__DIRECTIONS FOR THIS TASK__.
Below are the records; locate each line with the word "under" and copy it.

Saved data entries
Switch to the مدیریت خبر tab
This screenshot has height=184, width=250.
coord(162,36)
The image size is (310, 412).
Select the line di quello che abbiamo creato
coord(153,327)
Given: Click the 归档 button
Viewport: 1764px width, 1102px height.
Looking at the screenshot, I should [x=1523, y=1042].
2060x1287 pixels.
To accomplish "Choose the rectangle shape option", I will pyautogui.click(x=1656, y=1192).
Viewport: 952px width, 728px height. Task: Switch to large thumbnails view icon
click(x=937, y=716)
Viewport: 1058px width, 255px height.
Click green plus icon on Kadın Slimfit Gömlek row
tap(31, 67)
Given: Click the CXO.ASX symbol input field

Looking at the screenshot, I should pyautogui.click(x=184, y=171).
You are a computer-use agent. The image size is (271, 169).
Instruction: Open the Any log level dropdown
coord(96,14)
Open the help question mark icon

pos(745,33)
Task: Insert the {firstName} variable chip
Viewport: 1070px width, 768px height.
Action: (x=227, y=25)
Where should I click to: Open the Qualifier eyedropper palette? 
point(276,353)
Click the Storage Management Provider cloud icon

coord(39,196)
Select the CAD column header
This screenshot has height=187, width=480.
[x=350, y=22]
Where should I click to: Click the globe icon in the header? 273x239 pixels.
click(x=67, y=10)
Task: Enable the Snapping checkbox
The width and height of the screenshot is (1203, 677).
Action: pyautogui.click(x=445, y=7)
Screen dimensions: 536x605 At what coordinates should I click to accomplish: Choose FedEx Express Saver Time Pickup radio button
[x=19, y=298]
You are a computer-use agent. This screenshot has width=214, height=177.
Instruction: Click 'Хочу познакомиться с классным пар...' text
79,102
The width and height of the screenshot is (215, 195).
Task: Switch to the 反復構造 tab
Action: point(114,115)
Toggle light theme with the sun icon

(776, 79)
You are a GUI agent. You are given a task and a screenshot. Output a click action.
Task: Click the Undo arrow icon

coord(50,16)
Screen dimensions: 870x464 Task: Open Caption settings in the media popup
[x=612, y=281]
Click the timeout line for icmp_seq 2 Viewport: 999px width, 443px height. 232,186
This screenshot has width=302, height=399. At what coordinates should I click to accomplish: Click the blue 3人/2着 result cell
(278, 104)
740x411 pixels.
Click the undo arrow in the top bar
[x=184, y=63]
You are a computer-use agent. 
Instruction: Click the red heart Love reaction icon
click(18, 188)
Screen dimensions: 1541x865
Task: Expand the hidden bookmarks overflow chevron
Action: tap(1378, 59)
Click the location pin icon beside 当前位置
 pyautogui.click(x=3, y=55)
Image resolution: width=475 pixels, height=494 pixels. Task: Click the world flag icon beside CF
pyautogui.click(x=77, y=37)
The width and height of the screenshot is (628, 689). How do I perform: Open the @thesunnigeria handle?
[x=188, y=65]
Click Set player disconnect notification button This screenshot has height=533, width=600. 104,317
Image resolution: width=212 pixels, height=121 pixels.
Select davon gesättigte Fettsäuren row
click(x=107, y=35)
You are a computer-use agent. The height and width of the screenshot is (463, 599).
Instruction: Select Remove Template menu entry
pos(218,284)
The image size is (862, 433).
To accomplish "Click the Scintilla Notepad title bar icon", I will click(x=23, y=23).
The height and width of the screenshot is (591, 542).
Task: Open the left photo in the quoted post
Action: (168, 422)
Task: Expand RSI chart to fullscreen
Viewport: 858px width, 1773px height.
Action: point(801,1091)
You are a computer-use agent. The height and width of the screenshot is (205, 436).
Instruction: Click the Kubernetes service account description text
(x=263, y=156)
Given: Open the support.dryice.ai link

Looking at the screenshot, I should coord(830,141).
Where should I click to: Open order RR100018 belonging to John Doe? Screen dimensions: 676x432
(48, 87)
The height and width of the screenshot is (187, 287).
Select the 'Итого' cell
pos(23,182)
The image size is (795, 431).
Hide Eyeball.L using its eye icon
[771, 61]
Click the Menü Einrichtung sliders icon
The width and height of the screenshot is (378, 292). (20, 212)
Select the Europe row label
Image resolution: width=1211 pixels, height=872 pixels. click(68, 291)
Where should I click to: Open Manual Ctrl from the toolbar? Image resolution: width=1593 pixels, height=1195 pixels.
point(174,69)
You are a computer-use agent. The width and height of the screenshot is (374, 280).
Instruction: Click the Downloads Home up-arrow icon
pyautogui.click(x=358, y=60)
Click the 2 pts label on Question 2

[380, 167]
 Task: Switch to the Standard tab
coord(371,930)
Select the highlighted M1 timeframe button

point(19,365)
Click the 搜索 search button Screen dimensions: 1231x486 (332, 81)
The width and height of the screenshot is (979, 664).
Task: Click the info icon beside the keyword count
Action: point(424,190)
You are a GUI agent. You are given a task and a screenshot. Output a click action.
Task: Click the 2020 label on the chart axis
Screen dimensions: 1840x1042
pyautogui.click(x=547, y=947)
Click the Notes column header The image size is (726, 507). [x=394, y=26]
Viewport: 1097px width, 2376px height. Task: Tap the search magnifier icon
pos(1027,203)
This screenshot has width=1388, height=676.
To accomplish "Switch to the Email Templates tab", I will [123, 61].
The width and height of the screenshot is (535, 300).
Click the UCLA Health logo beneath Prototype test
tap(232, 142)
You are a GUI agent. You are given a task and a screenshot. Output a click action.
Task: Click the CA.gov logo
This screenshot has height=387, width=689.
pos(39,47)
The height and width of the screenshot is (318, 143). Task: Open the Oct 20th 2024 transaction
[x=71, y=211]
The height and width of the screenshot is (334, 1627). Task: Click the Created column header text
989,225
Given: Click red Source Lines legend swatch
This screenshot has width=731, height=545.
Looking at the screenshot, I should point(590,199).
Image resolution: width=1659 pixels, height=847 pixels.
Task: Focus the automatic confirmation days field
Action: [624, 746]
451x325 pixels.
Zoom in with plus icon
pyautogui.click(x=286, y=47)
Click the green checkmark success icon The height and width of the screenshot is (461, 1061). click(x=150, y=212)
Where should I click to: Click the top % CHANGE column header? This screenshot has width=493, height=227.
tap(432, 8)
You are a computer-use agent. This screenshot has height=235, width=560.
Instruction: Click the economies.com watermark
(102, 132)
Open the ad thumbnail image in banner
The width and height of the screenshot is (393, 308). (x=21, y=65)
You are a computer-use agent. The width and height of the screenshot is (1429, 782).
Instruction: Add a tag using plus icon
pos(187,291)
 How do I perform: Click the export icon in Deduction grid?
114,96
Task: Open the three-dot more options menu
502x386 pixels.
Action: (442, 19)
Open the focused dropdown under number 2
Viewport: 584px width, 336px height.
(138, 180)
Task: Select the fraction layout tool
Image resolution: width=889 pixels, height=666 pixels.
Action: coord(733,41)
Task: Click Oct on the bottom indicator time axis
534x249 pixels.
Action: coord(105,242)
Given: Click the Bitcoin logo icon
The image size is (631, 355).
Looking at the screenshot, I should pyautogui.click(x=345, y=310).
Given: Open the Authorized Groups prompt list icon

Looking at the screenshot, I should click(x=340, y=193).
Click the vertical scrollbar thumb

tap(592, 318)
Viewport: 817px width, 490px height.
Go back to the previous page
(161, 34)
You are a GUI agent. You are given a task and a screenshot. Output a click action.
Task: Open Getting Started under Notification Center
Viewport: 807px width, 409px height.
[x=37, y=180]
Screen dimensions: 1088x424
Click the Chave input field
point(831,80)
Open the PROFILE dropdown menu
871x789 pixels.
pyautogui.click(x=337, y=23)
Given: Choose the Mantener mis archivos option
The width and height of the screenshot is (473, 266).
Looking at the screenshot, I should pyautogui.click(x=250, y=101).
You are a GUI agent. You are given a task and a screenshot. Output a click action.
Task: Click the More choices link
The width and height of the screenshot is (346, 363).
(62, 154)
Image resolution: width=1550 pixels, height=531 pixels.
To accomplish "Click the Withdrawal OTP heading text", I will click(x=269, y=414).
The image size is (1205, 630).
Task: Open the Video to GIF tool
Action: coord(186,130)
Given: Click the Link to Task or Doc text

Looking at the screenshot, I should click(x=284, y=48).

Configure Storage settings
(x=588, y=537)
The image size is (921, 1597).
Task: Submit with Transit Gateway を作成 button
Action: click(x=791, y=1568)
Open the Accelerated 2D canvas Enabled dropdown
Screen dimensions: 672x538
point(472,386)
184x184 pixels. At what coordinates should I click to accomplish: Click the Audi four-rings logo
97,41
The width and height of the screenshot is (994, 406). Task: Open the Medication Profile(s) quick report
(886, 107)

__ANSWER TO THE EXERCISE__.
Open the focused dropdown under number 2
Task: Open Getting Started under Notification Center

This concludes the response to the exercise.